Does the JCA Truly Embrace Patients' Voices?

With just over a year to go before the Joint Clinical Assessment (JCA) is implemented, a key question remains: Will the patient voice truly be heard and given weight in the decision-making process?

A key tenet of the JCA is to ensure faster access to innovative medicines and technologies for all patients across Europe. It seeks to achieve this by centralizing the health technology assessment of clinical evidence of new products and implementing rules to promote extensive stakeholder involvement¹.

To explore the potential challenges and opportunities the JCA presents and understand to what extent the patient perspective will be incorporated, Cencora brought together a panel of experts for an in-depth webinar discussion. The session was moderated by Herbert Altmann, Head Commercialization and Access Solutions Europe, at PharmaLex, a Cencora company. Panelists included Antonella Cardone, CEO, Cancer Patients Europe (CPE), Matias Olsen, Senior Manager, Public Affairs and Policy, European Confederation of Pharmaceutical Entrepreneurs (EUCOPE), and Casper Paardekooper, Partner, Vintura, a Cencora company.

In the lead up to the webinar, we published an article on the patient perspective. The webinar takes that discussion further and into additional areas impacting patient involvement.

Will including the patient voice improve access to innovative medicines?

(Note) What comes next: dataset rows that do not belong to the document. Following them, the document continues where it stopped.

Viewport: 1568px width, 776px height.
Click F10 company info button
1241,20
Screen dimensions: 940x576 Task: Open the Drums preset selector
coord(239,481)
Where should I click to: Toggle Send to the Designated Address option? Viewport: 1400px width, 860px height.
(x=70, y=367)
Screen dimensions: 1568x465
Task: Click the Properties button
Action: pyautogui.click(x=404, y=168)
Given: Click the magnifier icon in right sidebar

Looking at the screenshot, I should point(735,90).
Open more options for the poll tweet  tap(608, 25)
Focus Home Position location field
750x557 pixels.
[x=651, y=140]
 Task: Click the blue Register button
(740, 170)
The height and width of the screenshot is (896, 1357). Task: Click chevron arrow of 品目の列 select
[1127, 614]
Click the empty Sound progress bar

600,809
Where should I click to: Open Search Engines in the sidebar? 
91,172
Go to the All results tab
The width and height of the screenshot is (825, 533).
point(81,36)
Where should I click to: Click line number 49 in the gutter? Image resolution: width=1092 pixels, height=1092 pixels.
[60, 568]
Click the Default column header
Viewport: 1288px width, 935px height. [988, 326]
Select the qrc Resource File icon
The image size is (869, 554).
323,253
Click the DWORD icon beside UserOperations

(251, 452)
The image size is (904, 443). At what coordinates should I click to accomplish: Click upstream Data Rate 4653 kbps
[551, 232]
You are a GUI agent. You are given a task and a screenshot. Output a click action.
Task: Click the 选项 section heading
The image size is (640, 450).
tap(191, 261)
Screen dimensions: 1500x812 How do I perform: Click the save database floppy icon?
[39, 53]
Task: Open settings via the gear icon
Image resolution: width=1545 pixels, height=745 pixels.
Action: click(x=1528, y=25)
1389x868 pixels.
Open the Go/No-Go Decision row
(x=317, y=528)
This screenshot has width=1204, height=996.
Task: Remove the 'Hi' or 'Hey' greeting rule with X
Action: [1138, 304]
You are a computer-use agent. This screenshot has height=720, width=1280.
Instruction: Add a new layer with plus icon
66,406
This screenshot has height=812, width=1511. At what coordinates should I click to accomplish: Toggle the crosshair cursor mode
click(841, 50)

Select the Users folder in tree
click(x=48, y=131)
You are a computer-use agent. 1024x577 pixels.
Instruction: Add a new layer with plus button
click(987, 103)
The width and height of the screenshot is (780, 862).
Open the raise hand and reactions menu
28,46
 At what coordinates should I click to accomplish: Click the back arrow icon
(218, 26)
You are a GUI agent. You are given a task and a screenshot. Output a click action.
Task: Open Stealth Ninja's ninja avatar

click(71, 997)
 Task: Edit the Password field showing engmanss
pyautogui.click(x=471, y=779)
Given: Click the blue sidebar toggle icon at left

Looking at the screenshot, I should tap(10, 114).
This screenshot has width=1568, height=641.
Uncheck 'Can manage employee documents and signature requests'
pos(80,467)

The implementation of the JCA will begin with oncology drugs and advanced therapy medicinal products (ATMPs) in January 2025, so it is a central topic for the European cancer community, Cardone noted. Although CPE welcomes the spirit of the Health Technology Assessment Regulation (HTAR), Cardone said it is not clear when and where patients will be involved in the process, under which criteria and how patients’ input will be taken into consideration.